Calf<-within(Calf, VegReclass<-relevel(VegReclass, ref="Omusk")) #relevel the variable VegReclass so that Omusk is the reference category; otherwise, the reference category is alphabetically selected as BSDom.
globCalf2<-glm(UseAv~Elev+Slope+Asp+Slope:Asp+LinDist+WatDist+VegReclass, data=Calf, family=binomial(link="logit"))
summary(globCalf2)
##
## Call:
## glm(formula = UseAv ~ Elev + Slope + Asp + Slope:Asp + LinDist +
## WatDist + VegReclass, family = binomial(link = "logit"),
## data = Calf)
##
## Deviance Residuals:
## Min 1Q Median 3Q Max
## -1.7436 -1.0543 0.1477 1.0138 1.9739
##
## Coefficients:
## Estimate Std. Error z value Pr(>|z|)
## (Intercept) 2.496e+00 2.527e-01 9.876 < 2e-16 ***
## Elev -3.685e-03 5.112e-04 -7.209 5.65e-13 ***
## Slope -1.701e-01 2.952e-02 -5.763 8.28e-09 ***
## Asp 1.836e-05 3.373e-04 0.054 0.95659
## LinDist -1.467e-05 2.391e-06 -6.135 8.50e-10 ***
## WatDist -3.317e-05 2.223e-05 -1.492 0.13572
## VegReclassBSDom -2.639e-01 1.017e-01 -2.594 0.00947 **
## VegReclassJPES -8.801e-01 1.022e-01 -8.615 < 2e-16 ***
## VegReclassJPMat 2.423e-01 9.253e-02 2.619 0.00882 **
## VegReclassJPMid -9.959e-01 1.003e-01 -9.933 < 2e-16 ***
## VegReclassMixCD.WB -1.088e+00 1.262e-01 -8.627 < 2e-16 ***
## VegReclassTmusk -1.423e-01 1.080e-01 -1.317 0.18775
## Slope:Asp 1.486e-04 1.307e-04 1.137 0.25556
## ---
## Signif. codes: 0 '***' 0.001 '**' 0.01 '*' 0.05 '.' 0.1 ' ' 1
##
## (Dispersion parameter for binomial family taken to be 1)
##
## Null deviance: 8450.9 on 6095 degrees of freedom
## Residual deviance: 7807.9 on 6083 degrees of freedom
## AIC: 7833.9
##
## Number of Fisher Scoring iterations: 4
Figure 32: Model summary output for the new global model, globCalf2. The dummy habitat class variables used in the model globCalf have been replaced by a single categorical variable, VegReclass.
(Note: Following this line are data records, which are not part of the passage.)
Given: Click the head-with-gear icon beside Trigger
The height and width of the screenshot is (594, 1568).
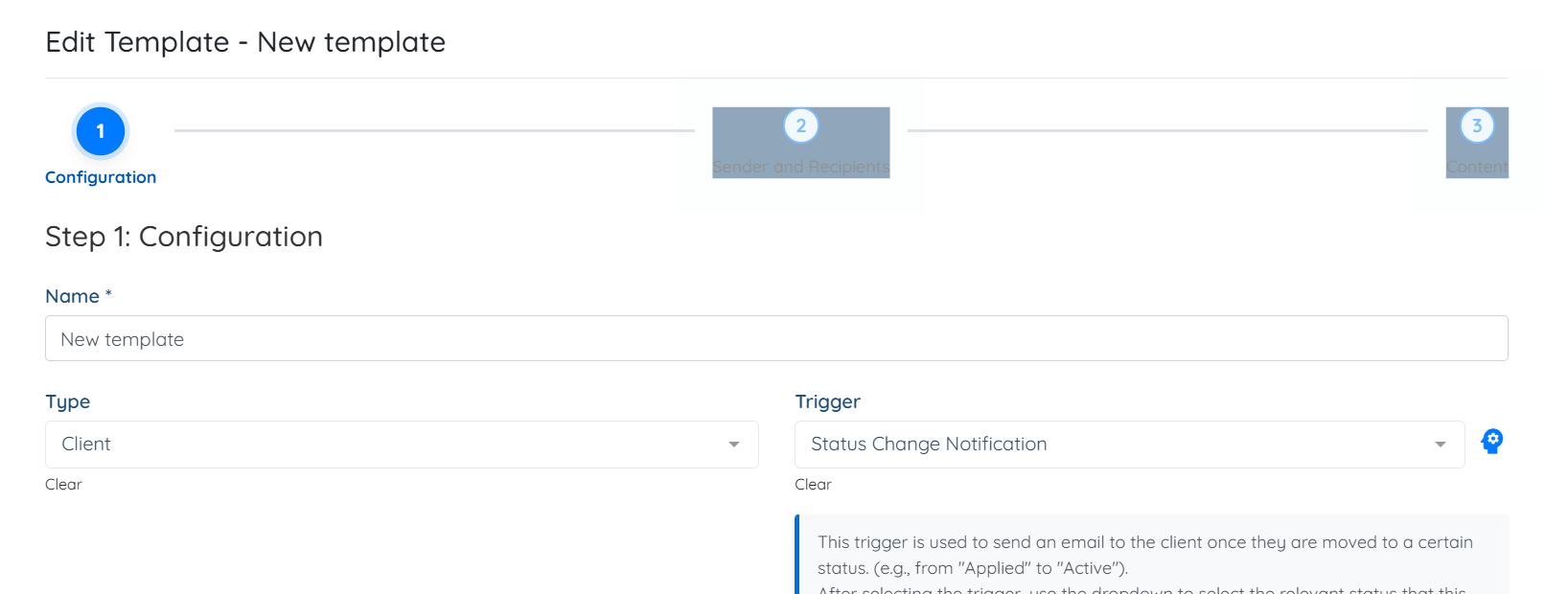Looking at the screenshot, I should 1492,441.
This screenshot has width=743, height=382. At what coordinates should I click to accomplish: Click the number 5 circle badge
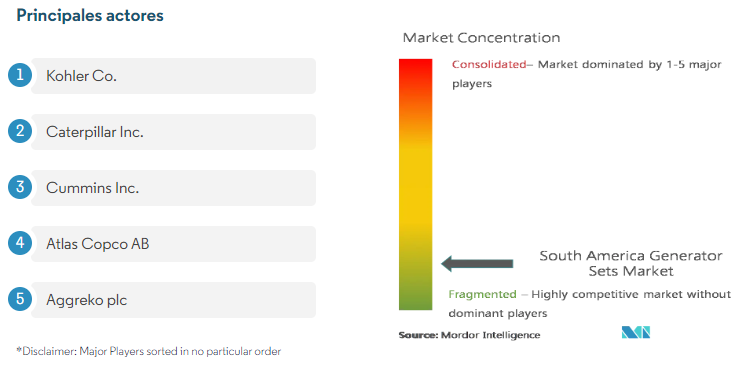point(20,299)
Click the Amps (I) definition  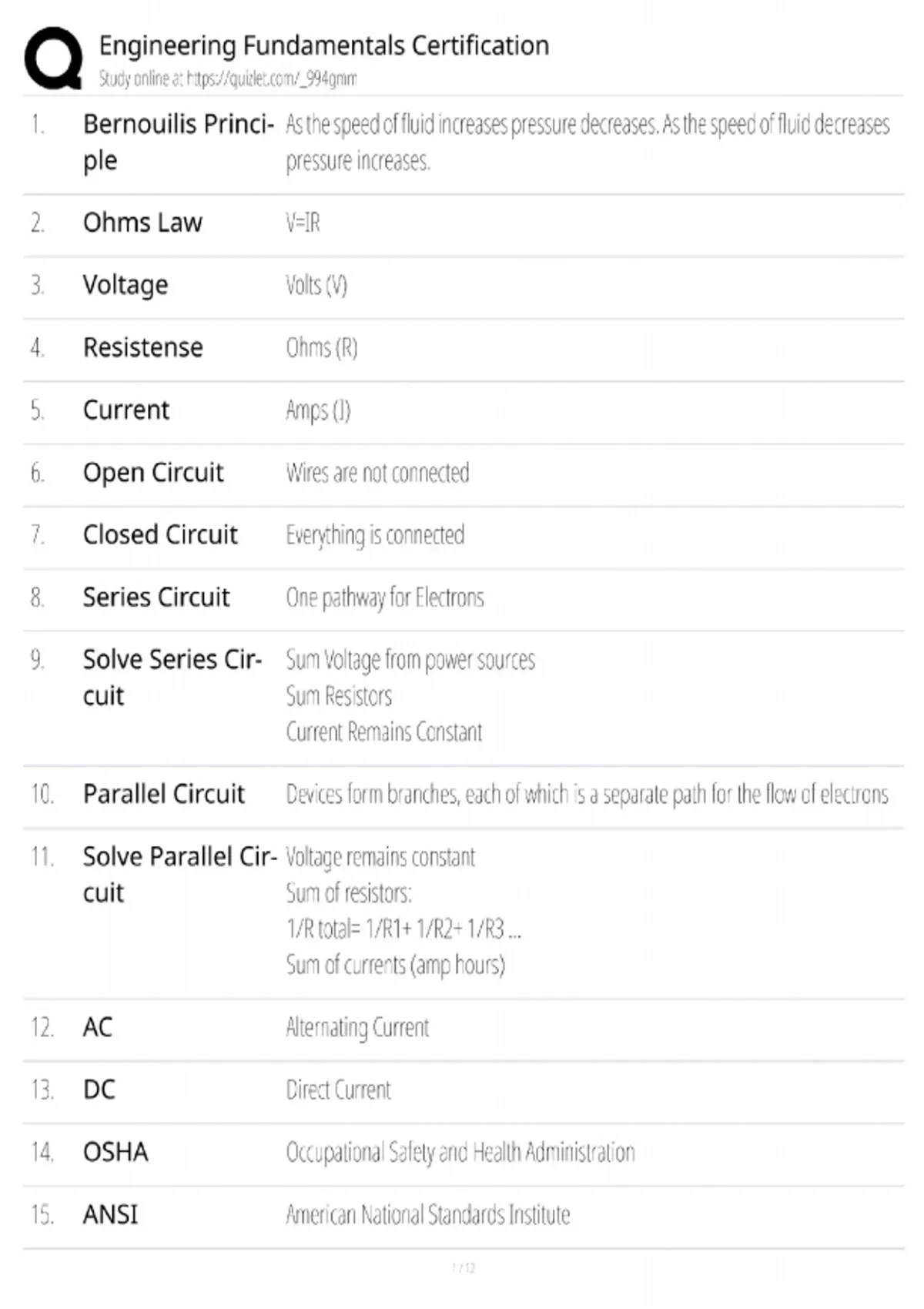(x=318, y=410)
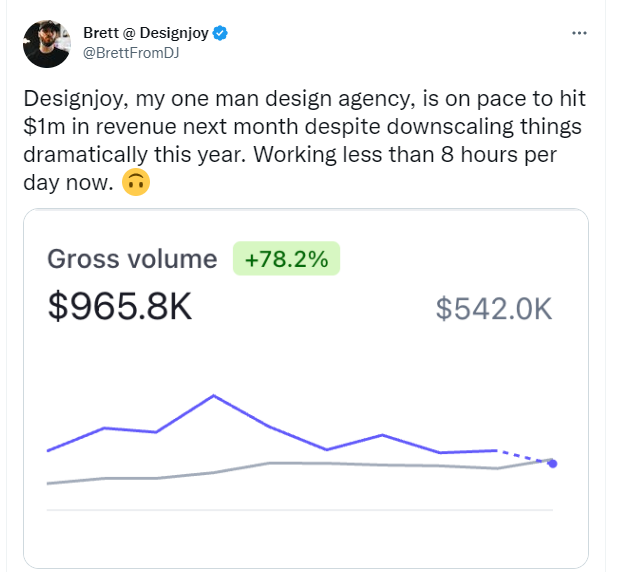The image size is (638, 572).
Task: Click the starting point of the grey line
Action: [48, 483]
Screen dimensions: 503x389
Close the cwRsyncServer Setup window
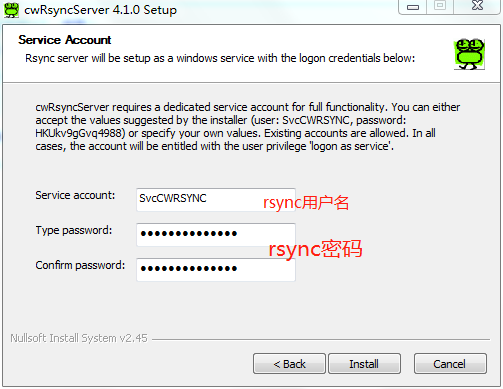click(477, 6)
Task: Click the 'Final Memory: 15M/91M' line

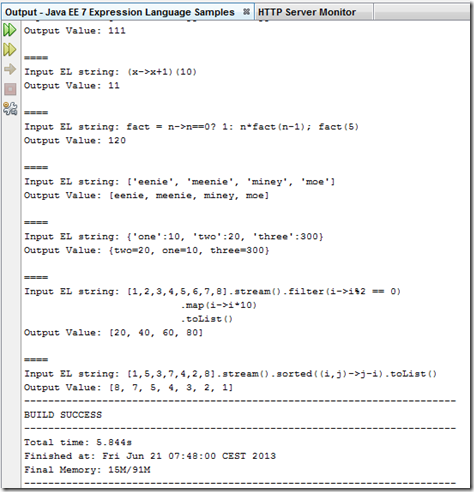Action: point(87,470)
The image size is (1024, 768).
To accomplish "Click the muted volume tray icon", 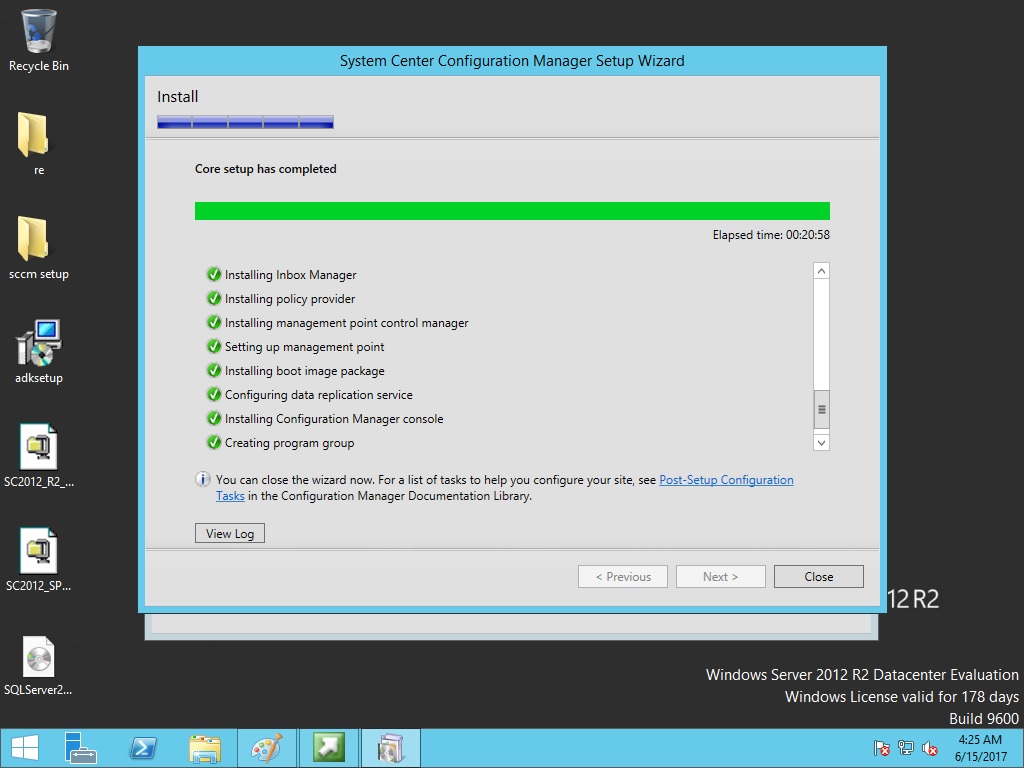I will point(930,748).
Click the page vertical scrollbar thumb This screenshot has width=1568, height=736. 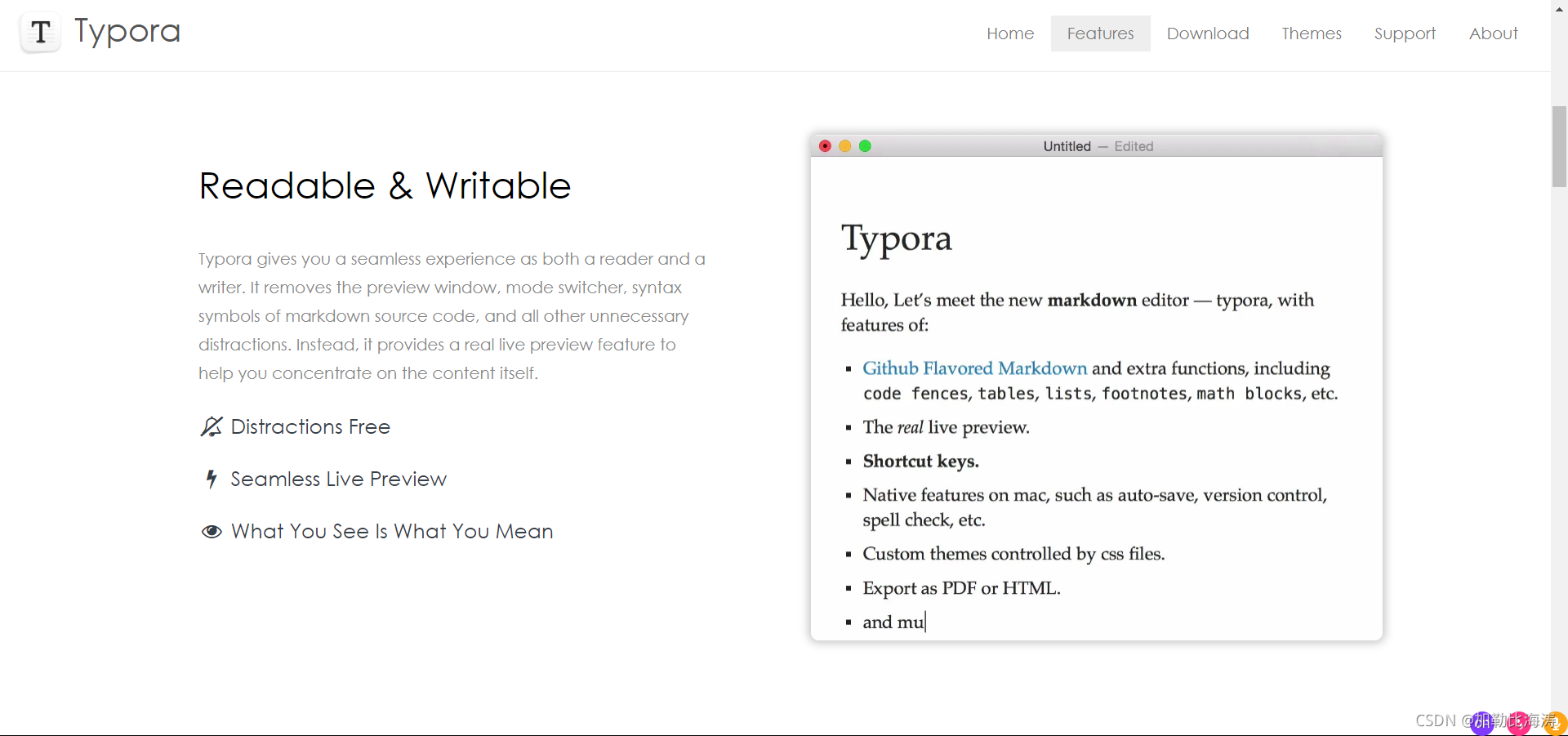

The coefficient values for the habitat classes have not changed from when the habitat classes were specified as dummmy variables (compare Figure 32 to Figure 31). This supports the observation that the glm modelling program collapses collinear dummy variables into a single category. As with the model globCalf, this model is also overdispersed (dispersion = 1.28). For the reasons described above, I ignored the overdispersion.
drop1(globCalf2, test="Chisq")
## Single term deletions
##
## Model:
## UseAv ~ Elev + Slope + Asp + Slope:Asp + LinDist + WatDist +
## VegReclass
## Df Deviance AIC LRT Pr(>Chi)
## <none> 7807.9 7833.9
## Elev 1 7860.3 7884.3 52.40 4.523e-13 ***
## LinDist 1 7845.6 7869.6 37.73 8.121e-10 ***
## WatDist 1 7810.1 7834.1 2.23 0.1355
## VegReclass 6 8143.8 8157.8 335.94 < 2.2e-16 ***
## Slope:Asp 1 7809.2 7833.2 1.29 0.2557
## ---
## Signif. codes: 0 '***' 0.001 '**' 0.01 '*' 0.05 '.' 0.1 ' ' 1
Table 2: Output from the drop1 function (test = Chi-squared), as performed on the new global model, globCalf2.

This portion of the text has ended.